(REQUIREMENT): Please copy every one of the records below, line for line and without any change.

* * *

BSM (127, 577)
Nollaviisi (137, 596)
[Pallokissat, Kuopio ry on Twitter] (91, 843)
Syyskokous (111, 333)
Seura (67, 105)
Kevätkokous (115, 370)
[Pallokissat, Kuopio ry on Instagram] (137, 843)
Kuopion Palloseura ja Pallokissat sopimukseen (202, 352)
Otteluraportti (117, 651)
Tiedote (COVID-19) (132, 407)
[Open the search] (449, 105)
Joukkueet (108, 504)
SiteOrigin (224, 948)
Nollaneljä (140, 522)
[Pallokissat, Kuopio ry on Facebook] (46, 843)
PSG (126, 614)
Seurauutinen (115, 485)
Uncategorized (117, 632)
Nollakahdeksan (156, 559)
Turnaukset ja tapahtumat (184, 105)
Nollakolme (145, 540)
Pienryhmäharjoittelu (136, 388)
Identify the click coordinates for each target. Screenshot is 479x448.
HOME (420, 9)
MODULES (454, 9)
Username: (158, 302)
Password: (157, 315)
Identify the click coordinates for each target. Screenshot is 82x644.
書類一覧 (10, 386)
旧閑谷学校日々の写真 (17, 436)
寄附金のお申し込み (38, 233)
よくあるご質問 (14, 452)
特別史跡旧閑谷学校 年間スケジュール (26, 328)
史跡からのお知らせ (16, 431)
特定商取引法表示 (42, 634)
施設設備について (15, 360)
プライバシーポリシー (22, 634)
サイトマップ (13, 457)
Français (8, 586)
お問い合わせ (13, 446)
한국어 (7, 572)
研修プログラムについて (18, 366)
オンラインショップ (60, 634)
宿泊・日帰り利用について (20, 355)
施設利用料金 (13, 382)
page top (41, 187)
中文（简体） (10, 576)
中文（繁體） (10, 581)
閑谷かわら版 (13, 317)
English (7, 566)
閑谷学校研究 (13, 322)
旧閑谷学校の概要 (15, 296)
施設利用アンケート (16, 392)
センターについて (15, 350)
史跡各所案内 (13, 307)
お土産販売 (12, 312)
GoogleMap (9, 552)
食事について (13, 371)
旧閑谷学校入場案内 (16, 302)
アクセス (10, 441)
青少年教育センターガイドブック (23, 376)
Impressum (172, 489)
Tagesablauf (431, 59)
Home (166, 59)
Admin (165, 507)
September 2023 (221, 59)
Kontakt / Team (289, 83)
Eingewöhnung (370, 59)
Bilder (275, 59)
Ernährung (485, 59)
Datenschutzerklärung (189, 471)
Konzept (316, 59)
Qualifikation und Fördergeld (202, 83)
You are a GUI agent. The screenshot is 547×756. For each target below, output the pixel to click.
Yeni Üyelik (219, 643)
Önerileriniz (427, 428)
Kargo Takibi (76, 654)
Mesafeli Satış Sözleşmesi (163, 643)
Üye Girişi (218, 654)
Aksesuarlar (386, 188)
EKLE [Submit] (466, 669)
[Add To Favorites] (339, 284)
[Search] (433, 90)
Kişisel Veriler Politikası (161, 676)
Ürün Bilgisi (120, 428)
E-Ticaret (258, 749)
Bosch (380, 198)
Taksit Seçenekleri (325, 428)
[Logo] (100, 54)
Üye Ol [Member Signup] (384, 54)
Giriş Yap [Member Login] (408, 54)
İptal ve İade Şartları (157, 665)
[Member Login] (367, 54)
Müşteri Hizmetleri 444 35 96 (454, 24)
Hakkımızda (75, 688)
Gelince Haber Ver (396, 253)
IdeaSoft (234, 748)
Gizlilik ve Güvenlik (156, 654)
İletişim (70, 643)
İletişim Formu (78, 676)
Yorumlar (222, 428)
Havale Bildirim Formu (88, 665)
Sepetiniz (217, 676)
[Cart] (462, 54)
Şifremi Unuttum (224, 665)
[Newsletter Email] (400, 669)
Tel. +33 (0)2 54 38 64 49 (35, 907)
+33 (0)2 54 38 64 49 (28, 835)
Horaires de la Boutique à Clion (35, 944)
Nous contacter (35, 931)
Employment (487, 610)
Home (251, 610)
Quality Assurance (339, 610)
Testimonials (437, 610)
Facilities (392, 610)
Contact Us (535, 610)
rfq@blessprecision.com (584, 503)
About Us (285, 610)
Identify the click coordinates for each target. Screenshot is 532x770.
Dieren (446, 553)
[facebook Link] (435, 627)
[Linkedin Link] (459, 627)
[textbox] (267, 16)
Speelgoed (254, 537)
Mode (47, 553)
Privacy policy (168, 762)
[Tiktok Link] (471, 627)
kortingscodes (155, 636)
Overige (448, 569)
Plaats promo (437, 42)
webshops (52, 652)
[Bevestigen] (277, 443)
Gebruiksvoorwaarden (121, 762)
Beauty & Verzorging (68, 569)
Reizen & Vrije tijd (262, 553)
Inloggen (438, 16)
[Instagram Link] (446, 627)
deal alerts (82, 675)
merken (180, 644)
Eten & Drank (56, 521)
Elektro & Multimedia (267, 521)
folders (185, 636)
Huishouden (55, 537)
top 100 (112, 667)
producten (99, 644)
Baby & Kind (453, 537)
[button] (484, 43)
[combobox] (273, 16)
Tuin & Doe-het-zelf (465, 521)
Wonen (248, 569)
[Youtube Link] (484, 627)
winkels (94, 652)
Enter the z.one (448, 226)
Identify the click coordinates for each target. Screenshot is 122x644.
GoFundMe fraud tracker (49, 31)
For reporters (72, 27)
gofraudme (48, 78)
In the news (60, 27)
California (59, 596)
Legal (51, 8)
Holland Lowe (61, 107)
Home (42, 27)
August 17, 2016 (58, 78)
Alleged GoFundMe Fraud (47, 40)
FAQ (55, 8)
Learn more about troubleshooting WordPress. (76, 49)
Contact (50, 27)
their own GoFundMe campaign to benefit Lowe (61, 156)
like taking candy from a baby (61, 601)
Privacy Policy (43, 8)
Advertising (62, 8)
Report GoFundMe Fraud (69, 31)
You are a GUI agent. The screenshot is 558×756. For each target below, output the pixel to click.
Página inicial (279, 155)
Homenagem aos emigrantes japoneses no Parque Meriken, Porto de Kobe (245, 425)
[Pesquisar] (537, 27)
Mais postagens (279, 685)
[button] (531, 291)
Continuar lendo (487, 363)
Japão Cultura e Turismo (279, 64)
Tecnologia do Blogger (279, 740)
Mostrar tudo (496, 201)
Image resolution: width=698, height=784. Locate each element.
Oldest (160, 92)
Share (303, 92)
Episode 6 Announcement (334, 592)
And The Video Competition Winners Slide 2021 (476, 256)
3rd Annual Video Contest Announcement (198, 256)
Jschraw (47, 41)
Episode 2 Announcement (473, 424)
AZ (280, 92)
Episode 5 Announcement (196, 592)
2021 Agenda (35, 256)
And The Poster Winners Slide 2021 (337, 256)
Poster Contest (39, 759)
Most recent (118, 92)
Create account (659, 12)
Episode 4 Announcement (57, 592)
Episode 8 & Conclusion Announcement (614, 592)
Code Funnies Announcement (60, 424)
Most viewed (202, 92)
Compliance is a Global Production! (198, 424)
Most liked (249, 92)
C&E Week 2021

* * *

(SOLUTION TO THIS TASK):
BSM (127, 577)
Nollaviisi (137, 596)
[Pallokissat, Kuopio ry on Twitter] (91, 843)
Syyskokous (111, 333)
Seura (67, 105)
Kevätkokous (115, 370)
[Pallokissat, Kuopio ry on Instagram] (137, 843)
Kuopion Palloseura ja Pallokissat sopimukseen (202, 352)
Otteluraportti (117, 651)
Tiedote (COVID-19) (132, 407)
[Open the search] (449, 105)
Joukkueet (108, 504)
SiteOrigin (224, 948)
Nollaneljä (140, 522)
[Pallokissat, Kuopio ry on Facebook] (46, 843)
PSG (126, 614)
Seurauutinen (115, 485)
Uncategorized (117, 632)
Nollakahdeksan (156, 559)
Turnaukset ja tapahtumat (184, 105)
Nollakolme (145, 540)
Pienryhmäharjoittelu (136, 388)
Identify the click coordinates for each target. Screenshot is 479x448.
HOME (420, 9)
MODULES (454, 9)
Username: (158, 302)
Password: (157, 315)
Identify the click coordinates for each target. Screenshot is 82x644.
書類一覧 (10, 386)
旧閑谷学校日々の写真 (17, 436)
寄附金のお申し込み (38, 233)
よくあるご質問 (14, 452)
特別史跡旧閑谷学校 年間スケジュール (26, 328)
史跡からのお知らせ (16, 431)
特定商取引法表示 (42, 634)
施設設備について (15, 360)
プライバシーポリシー (22, 634)
サイトマップ (13, 457)
Français (8, 586)
お問い合わせ (13, 446)
한국어 (7, 572)
研修プログラムについて (18, 366)
オンラインショップ (60, 634)
宿泊・日帰り利用について (20, 355)
施設利用料金 (13, 382)
page top (41, 187)
中文（简体） (10, 576)
中文（繁體） (10, 581)
閑谷かわら版 (13, 317)
English (7, 566)
閑谷学校研究 (13, 322)
旧閑谷学校の概要 (15, 296)
施設利用アンケート (16, 392)
センターについて (15, 350)
史跡各所案内 (13, 307)
お土産販売 (12, 312)
GoogleMap (9, 552)
食事について (13, 371)
旧閑谷学校入場案内 (16, 302)
アクセス (10, 441)
青少年教育センターガイドブック (23, 376)
Impressum (172, 489)
Tagesablauf (431, 59)
Home (166, 59)
Admin (165, 507)
September 2023 (221, 59)
Kontakt / Team (289, 83)
Eingewöhnung (370, 59)
Bilder (275, 59)
Ernährung (485, 59)
Datenschutzerklärung (189, 471)
Konzept (316, 59)
Qualifikation und Fördergeld (202, 83)
You are a GUI agent. The screenshot is 547×756. For each target below, output the pixel to click.
Yeni Üyelik (219, 643)
Önerileriniz (427, 428)
Kargo Takibi (76, 654)
Mesafeli Satış Sözleşmesi (163, 643)
Üye Girişi (218, 654)
Aksesuarlar (386, 188)
EKLE [Submit] (466, 669)
[Add To Favorites] (339, 284)
[Search] (433, 90)
Kişisel Veriler Politikası (161, 676)
Ürün Bilgisi (120, 428)
E-Ticaret (258, 749)
Bosch (380, 198)
Taksit Seçenekleri (325, 428)
[Logo] (100, 54)
Üye Ol [Member Signup] (384, 54)
Giriş Yap [Member Login] (408, 54)
İptal ve İade Şartları (157, 665)
[Member Login] (367, 54)
Müşteri Hizmetleri 444 35 96 (454, 24)
Hakkımızda (75, 688)
Gelince Haber Ver (396, 253)
IdeaSoft (234, 748)
Gizlilik ve Güvenlik (156, 654)
İletişim (70, 643)
İletişim Formu (78, 676)
Yorumlar (222, 428)
Havale Bildirim Formu (88, 665)
Sepetiniz (217, 676)
[Cart] (462, 54)
Şifremi Unuttum (224, 665)
[Newsletter Email] (400, 669)
Tel. +33 (0)2 54 38 64 49 (35, 907)
+33 (0)2 54 38 64 49 (28, 835)
Horaires de la Boutique à Clion (35, 944)
Nous contacter (35, 931)
Employment (487, 610)
Home (251, 610)
Quality Assurance (339, 610)
Testimonials (437, 610)
Facilities (392, 610)
Contact Us (535, 610)
rfq@blessprecision.com (584, 503)
About Us (285, 610)
Identify the click coordinates for each target. Screenshot is 532x770.
Dieren (446, 553)
[facebook Link] (435, 627)
[Linkedin Link] (459, 627)
[textbox] (267, 16)
Speelgoed (254, 537)
Mode (47, 553)
Privacy policy (168, 762)
[Tiktok Link] (471, 627)
kortingscodes (155, 636)
Overige (448, 569)
Plaats promo (437, 42)
webshops (52, 652)
[Bevestigen] (277, 443)
Gebruiksvoorwaarden (121, 762)
Beauty & Verzorging (68, 569)
Reizen & Vrije tijd (262, 553)
Inloggen (438, 16)
[Instagram Link] (446, 627)
deal alerts (82, 675)
merken (180, 644)
Eten & Drank (56, 521)
Elektro & Multimedia (267, 521)
folders (185, 636)
Huishouden (55, 537)
top 100 (112, 667)
producten (99, 644)
Baby & Kind (453, 537)
[button] (484, 43)
[combobox] (273, 16)
Tuin & Doe-het-zelf (465, 521)
Wonen (248, 569)
[Youtube Link] (484, 627)
winkels (94, 652)
Enter the z.one (448, 226)
Identify the click coordinates for each target. Screenshot is 122x644.
GoFundMe fraud tracker (49, 31)
For reporters (72, 27)
gofraudme (48, 78)
In the news (60, 27)
California (59, 596)
Legal (51, 8)
Holland Lowe (61, 107)
Home (42, 27)
August 17, 2016 (58, 78)
Alleged GoFundMe Fraud (47, 40)
FAQ (55, 8)
Learn more about troubleshooting WordPress. (76, 49)
Contact (50, 27)
their own GoFundMe campaign to benefit Lowe (61, 156)
like taking candy from a baby (61, 601)
Privacy Policy (43, 8)
Advertising (62, 8)
Report GoFundMe Fraud (69, 31)
You are a GUI agent. The screenshot is 558×756. For each target below, output the pixel to click.
Página inicial (279, 155)
Homenagem aos emigrantes japoneses no Parque Meriken, Porto de Kobe (245, 425)
[Pesquisar] (537, 27)
Mais postagens (279, 685)
[button] (531, 291)
Continuar lendo (487, 363)
Japão Cultura e Turismo (279, 64)
Tecnologia do Blogger (279, 740)
Mostrar tudo (496, 201)
Image resolution: width=698, height=784. Locate each element.
Oldest (160, 92)
Share (303, 92)
Episode 6 Announcement (334, 592)
And The Video Competition Winners Slide 2021 (476, 256)
3rd Annual Video Contest Announcement (198, 256)
Jschraw (47, 41)
Episode 2 Announcement (473, 424)
AZ (280, 92)
Episode 5 Announcement (196, 592)
2021 Agenda (35, 256)
And The Poster Winners Slide 2021 (337, 256)
Poster Contest (39, 759)
Most recent (118, 92)
Create account (659, 12)
Episode 4 Announcement (57, 592)
Episode 8 & Conclusion Announcement (614, 592)
Code Funnies Announcement (60, 424)
Most viewed (202, 92)
Compliance is a Global Production! (198, 424)
Most liked (249, 92)
C&E Week 2021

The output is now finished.